Most SR mixers you kill FOH by pulling the fader down .... Although the ST
button is poorly labelled (it should IMO not have 'ON' written on it as this
suggests it is a channel on switch) It is really only a Stereo output assign
switch NOT a channel on/off switch.

>> So if you were, say, running all vocal mics through 1-2 and
>> everything else straight to ST,
>
> Now why would I want to do that? Just so I could control them all
> with one group 1-2 slider? That's what the user manual suggests, but
> it's hard to imagine how that could be extremely useful.

On a desk this size it probably is not much use however on larger Desks sub
groups can be very useful for grouping similar instruments (E.g Drums,
Vocals etc) together on a single fader which can then make mixing that much
easier .....

> Even if it could be useful in some cases, it seems likely that the
> mixer would be *primarily* used for vocals. In that configuration,
> the nice, big, lit ST switch becomes totally useless for the majority
> of channels.
>
>> you'd need that button so that vocal
>> channels don't go into ST (except indirectly via 1-2).
>>
>> That is, unless pressing the 1-2 button for a channel automatically
>> turns off its output to the ST bus. But if that were the case,
>
> It ain't.
>
>> then it would seem that the ST button has basically no purpose at
>> all.
>
> Okay, so we have one possible -- but not very convincing -- purpose.
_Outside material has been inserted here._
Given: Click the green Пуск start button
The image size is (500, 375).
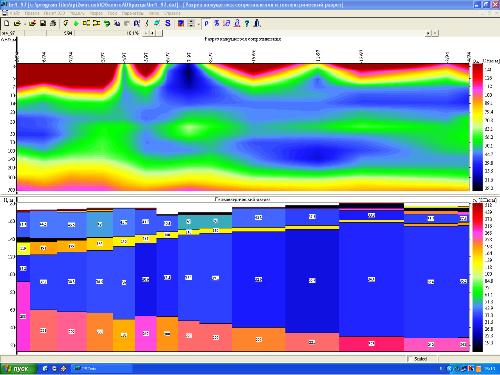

I think the logic is more along the lines of ' big desks have Subgroups why
not put them on little desks?' I tend to find a lot of the smaller Yamaha
Desks generally bizarre anyway such as at least one I can think of where PFL
does not switch to the level meter .....
Anonymous
February 24, 2005 6:15:16 PM

Archived from groups: rec.audio.pro,alt.audio.pro.live-sound (More info?)

David Abrahams wrote:
> George Gleason <g.p.gleason@worldnet.att.net> writes:
>
>>> Yes, I left out the "pull the fader down to zero" bullet because it
>>> just seemed so obvious that I shouldn't have to do that.
>>>> The best thing is to get a mixer with channel mutes, which stops
>>>> it from sending any signal to any bus (except the bus for PFL).
>>>> But, they can't put every feature in the world on a budget mixer.
>>> Well sure. But why isn't the ST button a channel mute instead? It
>>> seems like it would add roughly the same amount of complexity in the
>>> design. Is it useful the way it is?
>>>
>>
>> you ought ask Mackie
>> afaik they started two horrible trends
>> one is mutes that don't mute the auxes
>> the other is somehow qualifying a 4 xlr input mixer as a 12 channel
>
> So this is all Mackie's fault in the end, and Yamaha is
> absolved... ;-)

Different desks do different things. In this case, Yamaha is absolved--it
doesn't have a mute button--a useful feature if you want it. Your mistake
was in purchasing a mixer without one, and then using the assignment switch
'as' one.

That said, IMO Yamaha over the years has made some pretty unnecessarily
bizarre ergonomic 'big' mixer layouts: doing things like putting balance
controls at the top of the strip, input gain on the bottom...and otherwise
redesigning the almost the entire layout of the control surface. While all
of that might have worked well--had Yamaha been the first one to design a
mixer--they were totally upside down with respect to common practice.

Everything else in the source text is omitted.